**Provided data:**
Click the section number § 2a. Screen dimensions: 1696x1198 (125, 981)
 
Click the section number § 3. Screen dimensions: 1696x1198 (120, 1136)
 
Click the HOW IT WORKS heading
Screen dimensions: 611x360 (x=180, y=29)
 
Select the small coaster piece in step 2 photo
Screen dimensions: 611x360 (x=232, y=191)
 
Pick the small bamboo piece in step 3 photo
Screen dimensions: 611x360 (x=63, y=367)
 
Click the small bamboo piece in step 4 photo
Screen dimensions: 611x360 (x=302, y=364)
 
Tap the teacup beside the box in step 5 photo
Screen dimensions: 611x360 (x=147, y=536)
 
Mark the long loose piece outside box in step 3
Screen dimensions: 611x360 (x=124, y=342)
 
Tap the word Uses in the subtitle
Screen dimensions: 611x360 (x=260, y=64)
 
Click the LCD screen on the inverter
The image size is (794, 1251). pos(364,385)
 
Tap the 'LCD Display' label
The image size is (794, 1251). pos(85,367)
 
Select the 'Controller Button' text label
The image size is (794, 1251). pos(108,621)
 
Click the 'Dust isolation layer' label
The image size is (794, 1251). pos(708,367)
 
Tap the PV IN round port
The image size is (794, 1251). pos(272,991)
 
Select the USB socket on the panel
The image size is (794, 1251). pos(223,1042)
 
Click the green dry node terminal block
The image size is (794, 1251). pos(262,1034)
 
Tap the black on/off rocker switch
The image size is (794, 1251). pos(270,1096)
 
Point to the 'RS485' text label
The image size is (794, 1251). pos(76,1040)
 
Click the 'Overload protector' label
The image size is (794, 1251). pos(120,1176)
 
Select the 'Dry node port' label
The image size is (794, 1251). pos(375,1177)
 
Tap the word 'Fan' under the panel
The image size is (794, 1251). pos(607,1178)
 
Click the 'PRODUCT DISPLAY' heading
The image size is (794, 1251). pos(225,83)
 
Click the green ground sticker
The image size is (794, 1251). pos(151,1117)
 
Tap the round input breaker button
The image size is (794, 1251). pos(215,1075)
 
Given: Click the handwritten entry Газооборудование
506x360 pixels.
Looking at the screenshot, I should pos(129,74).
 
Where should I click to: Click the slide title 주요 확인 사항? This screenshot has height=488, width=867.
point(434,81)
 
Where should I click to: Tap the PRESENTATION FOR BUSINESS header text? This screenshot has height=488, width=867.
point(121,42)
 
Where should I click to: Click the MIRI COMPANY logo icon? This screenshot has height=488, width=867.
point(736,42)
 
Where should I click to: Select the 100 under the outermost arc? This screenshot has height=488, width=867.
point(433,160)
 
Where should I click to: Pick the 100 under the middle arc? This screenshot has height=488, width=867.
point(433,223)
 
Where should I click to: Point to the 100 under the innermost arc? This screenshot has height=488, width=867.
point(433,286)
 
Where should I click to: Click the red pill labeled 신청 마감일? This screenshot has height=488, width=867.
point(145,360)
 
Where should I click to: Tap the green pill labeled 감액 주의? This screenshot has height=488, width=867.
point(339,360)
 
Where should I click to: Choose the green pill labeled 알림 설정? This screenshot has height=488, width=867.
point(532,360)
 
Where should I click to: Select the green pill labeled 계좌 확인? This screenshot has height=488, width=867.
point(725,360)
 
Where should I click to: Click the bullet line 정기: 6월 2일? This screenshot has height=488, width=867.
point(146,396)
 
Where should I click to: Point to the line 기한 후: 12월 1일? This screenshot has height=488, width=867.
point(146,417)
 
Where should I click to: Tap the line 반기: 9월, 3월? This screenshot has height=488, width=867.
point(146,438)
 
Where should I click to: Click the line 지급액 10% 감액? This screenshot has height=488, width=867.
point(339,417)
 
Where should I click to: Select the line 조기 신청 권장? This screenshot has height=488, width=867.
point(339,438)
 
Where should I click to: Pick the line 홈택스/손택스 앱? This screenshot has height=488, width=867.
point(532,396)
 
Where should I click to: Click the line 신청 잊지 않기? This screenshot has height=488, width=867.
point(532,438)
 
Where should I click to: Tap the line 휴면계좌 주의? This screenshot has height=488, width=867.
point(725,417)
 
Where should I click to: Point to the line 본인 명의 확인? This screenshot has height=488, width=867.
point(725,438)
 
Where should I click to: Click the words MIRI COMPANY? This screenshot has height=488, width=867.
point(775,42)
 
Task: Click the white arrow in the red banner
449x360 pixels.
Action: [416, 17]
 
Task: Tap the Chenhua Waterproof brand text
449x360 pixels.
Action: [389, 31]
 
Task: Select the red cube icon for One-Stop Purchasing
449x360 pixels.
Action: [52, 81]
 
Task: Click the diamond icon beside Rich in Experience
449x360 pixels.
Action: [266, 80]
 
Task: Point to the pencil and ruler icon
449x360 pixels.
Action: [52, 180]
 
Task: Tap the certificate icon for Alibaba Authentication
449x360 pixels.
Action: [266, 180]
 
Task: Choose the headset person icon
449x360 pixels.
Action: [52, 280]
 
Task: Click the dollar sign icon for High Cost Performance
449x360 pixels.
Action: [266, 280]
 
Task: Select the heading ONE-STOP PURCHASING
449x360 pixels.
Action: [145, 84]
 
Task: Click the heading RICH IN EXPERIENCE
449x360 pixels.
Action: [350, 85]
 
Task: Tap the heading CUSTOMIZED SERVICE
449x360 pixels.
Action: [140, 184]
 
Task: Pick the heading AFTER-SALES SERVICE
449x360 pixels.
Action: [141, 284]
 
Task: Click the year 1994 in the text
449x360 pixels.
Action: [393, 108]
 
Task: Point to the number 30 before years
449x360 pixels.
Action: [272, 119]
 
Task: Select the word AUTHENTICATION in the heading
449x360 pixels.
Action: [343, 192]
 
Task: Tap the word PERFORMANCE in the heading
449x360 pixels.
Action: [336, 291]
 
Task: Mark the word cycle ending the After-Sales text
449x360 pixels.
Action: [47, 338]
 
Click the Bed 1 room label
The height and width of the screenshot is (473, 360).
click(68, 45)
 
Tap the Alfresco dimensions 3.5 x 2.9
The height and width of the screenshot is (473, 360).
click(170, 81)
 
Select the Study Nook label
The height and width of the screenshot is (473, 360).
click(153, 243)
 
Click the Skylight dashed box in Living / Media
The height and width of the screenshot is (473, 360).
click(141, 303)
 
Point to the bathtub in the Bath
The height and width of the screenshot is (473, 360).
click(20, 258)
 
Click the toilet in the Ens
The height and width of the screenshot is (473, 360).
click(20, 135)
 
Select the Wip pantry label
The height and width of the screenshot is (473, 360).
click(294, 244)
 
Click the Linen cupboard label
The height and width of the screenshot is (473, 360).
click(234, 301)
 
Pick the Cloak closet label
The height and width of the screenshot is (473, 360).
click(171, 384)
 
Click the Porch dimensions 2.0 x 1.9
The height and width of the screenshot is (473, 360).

**Goal:** From the material above, pick out every line containing the string "dimensions" and copy each one in full.

**Finished answer:**
Click the section number § 2a. Screen dimensions: 1696x1198 (125, 981)
Click the section number § 3. Screen dimensions: 1696x1198 (120, 1136)
Screen dimensions: 611x360 (x=180, y=29)
Screen dimensions: 611x360 (x=232, y=191)
Screen dimensions: 611x360 (x=63, y=367)
Screen dimensions: 611x360 (x=302, y=364)
Screen dimensions: 611x360 (x=147, y=536)
Screen dimensions: 611x360 (x=124, y=342)
Screen dimensions: 611x360 (x=260, y=64)
Tap the Alfresco dimensions 3.5 x 2.9
Click the Porch dimensions 2.0 x 1.9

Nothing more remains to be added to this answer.